The data must be given again exactly as written, with all images omitted.

MATERIAL FOR THIS TASK below:

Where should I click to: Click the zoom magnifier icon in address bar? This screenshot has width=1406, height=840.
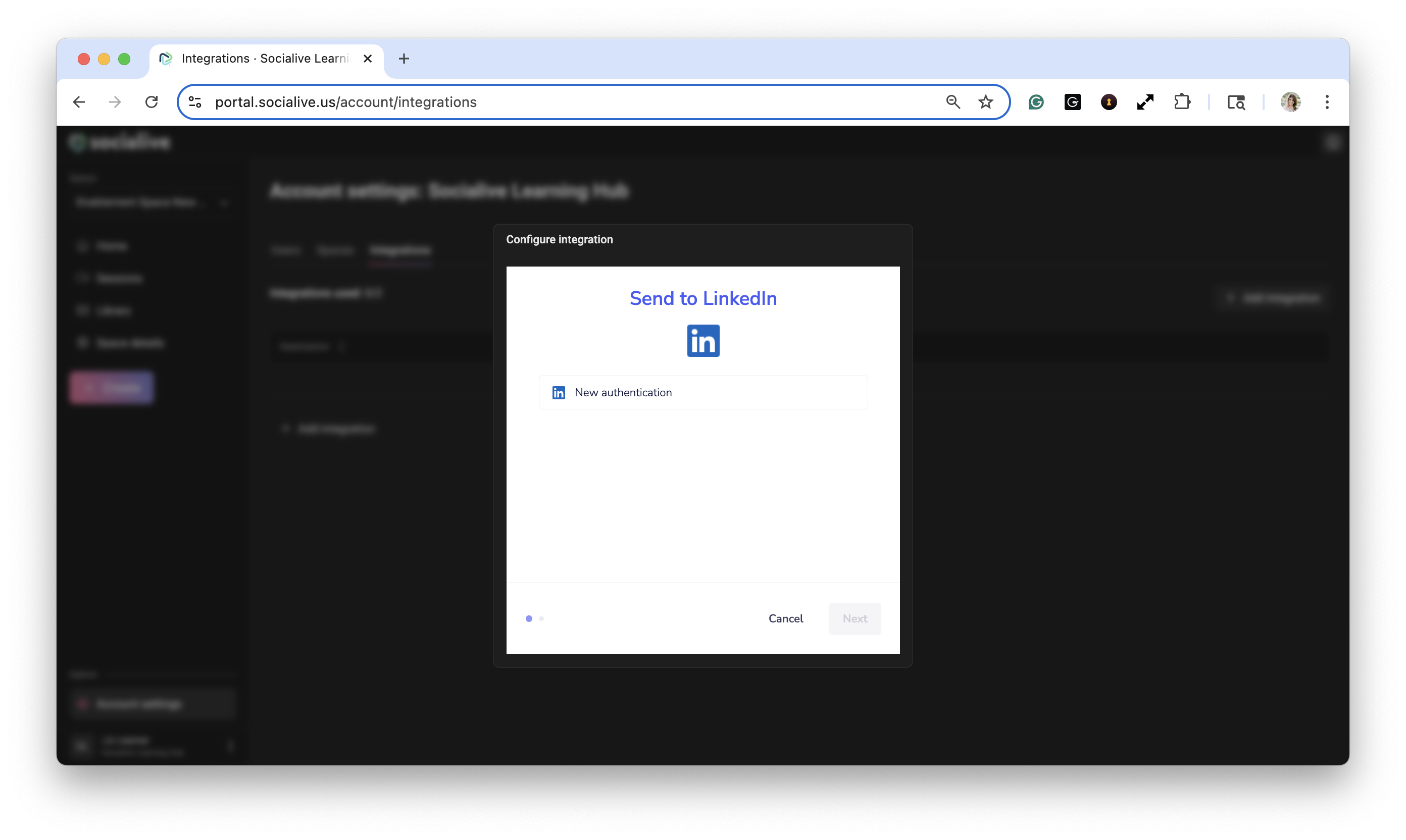click(x=953, y=102)
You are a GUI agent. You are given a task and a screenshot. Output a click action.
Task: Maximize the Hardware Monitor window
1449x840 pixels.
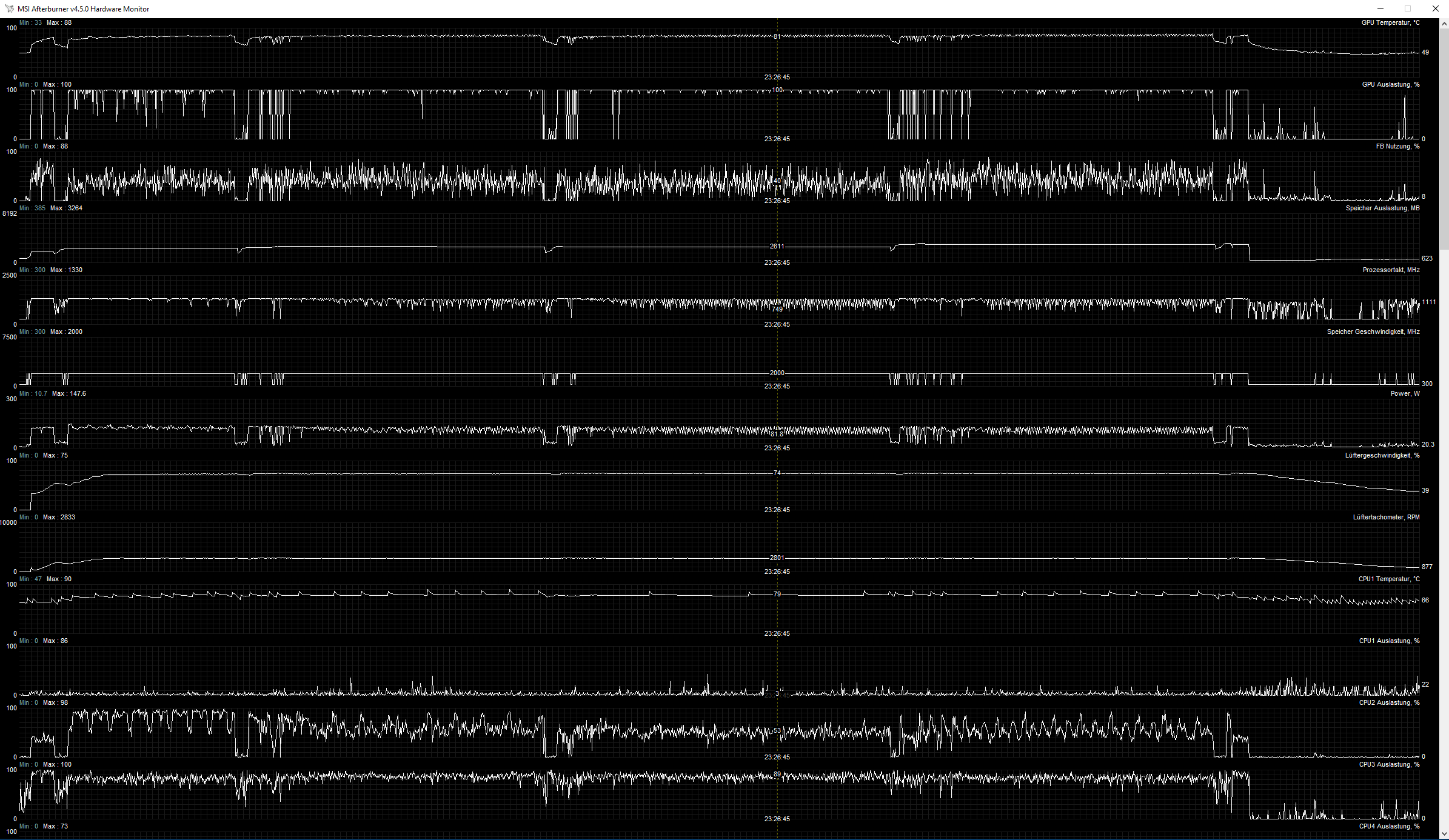coord(1408,8)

End of MATERIAL FOR THIS TASK.

▸ **TASK ANSWER**
Where should I click to: Click the zoom magnifier icon in address bar? This screenshot has width=1406, height=840.
click(x=953, y=102)
You are a GUI agent. You are given a task and a screenshot. Output a click action.
Task: Maximize the Hardware Monitor window
1449x840 pixels.
coord(1408,8)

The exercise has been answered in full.